Stored data entries -
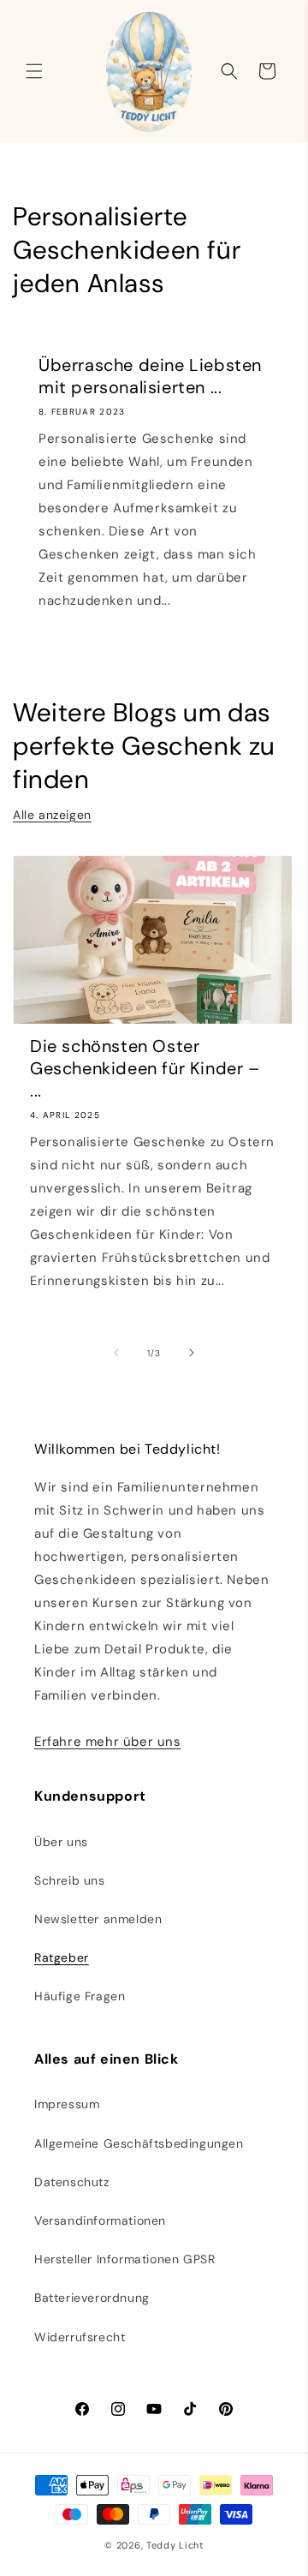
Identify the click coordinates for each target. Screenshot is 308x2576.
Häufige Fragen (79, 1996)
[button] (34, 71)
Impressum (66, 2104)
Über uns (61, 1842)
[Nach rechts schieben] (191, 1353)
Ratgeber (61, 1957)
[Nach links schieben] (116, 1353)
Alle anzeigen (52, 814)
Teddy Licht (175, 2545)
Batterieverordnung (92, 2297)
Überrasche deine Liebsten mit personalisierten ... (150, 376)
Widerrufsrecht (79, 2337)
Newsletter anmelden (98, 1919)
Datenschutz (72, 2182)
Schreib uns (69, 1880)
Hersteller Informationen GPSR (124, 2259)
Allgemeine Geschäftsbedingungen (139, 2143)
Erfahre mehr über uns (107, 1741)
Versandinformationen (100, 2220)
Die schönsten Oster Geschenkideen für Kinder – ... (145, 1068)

REQUIREMENT - Nothing but the lines from the one containing "Allgemeine Geschäftsbedingungen (139, 2143)" through the final line of the data above is to be reproduced, each exactly as written.

WRITTEN ANSWER -
Allgemeine Geschäftsbedingungen (139, 2143)
Erfahre mehr über uns (107, 1741)
Versandinformationen (100, 2220)
Die schönsten Oster Geschenkideen für Kinder – ... (145, 1068)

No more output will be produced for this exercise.